German actor (1893–1946)

Georg August Friedrich Hermann Schulz (9 October 1893 – 25 September 1946), better known as Heinrich George (/de/), was a German stage and film actor.

==Early life==

George was born in Pomerania to August Friedrich Schulz, a former Deck Officer in the Imperial German Navy, and Anna Auguste Wilhelmine Glander. He had one older brother. He did not complete school, but instead took acting classes in Stettin. In 1912, he made his stage debut in a production of Die keusche Susanne playing the head waiter.
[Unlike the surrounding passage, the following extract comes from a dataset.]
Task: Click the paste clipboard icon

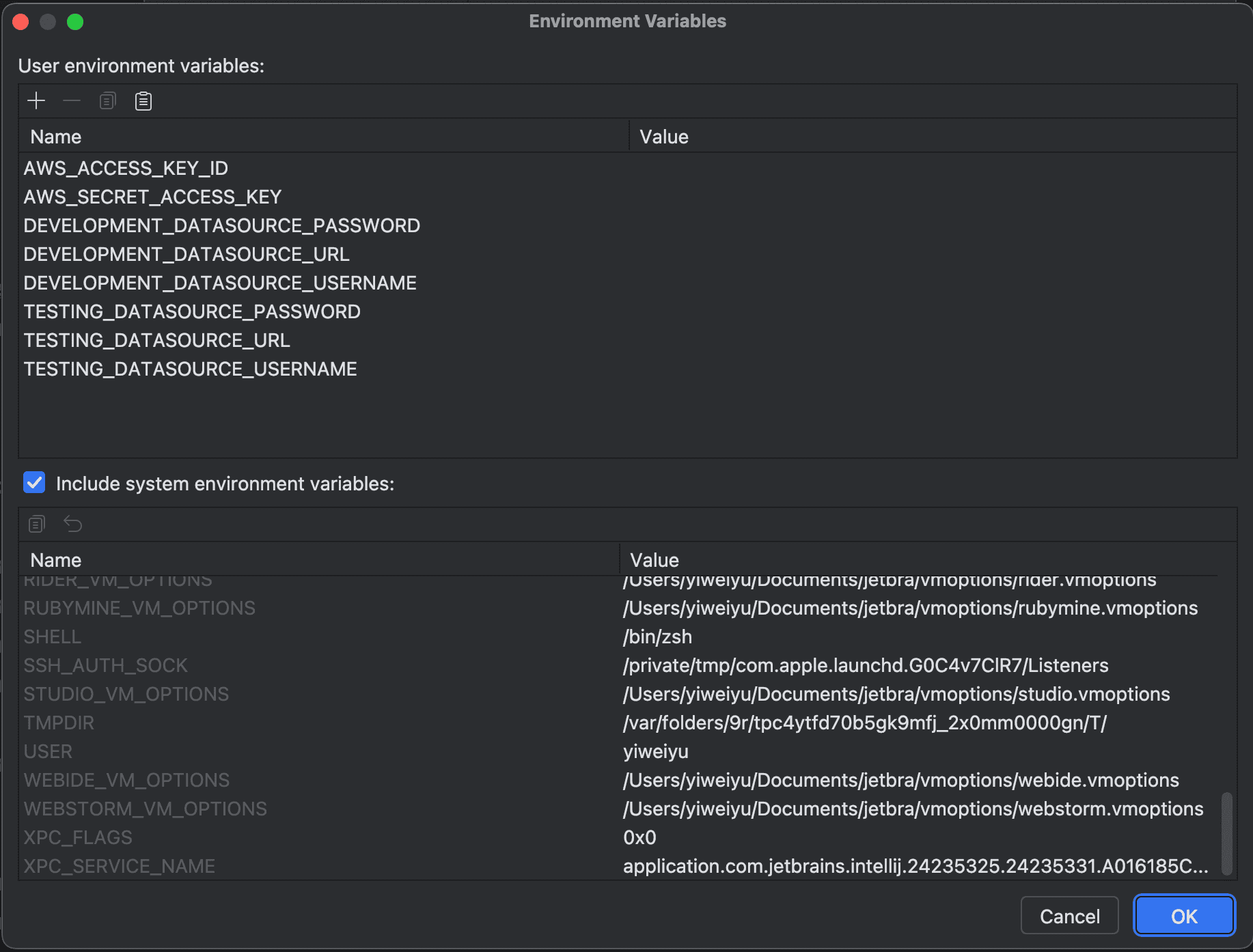Action: click(x=143, y=101)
His acting career was interrupted by the advent of World War I. He volunteered to fight and was seriously wounded in 1915.

==Career==

===Weimar Republic===
After the war, George worked at the Albert Theatre in Dresden and the Schauspiel Frankfurt. He appeared in a production of Oskar Kokoschka's Hiob in Frankfurt which ended up with the audience rioting due to the appearance of a naked woman onstage.
In 1921, he moved to Berlin to work at the Deutsches Theater. The same year, he appeared in his first film, Der Roman der Christine von Herre by director Ludwig Berger.

George is noted for having spooked the young Bertolt Brecht in his first directing job, a production of Arnolt Bronnen's Parricide (1922), when he refused to continue working with the director.

In 1923 he founded the Schauspielertheater with fellow actors Elisabeth Bergner and Alexander Granach in order to be able to work more independently as an artist. From 1925 to 1929 he appeared primarily onstage at the Volksbühne. From 1926 to 1938 he also appeared regularly at the Heidelberg Festival.

He appeared in Fritz Lang's Metropolis (1927) and
Dreyfus (1930), as well as starring in Berlin Alexanderplatz (1931).

In 1929, George organized a memorial service for his friend and colleague Albert Steinrück at the Staatstheater in Gendarmenmarkt. The purpose of the event was to ensure that Steinrück's descendants made a living through the sale of Steinrück's paintings which were exhibited in the theater.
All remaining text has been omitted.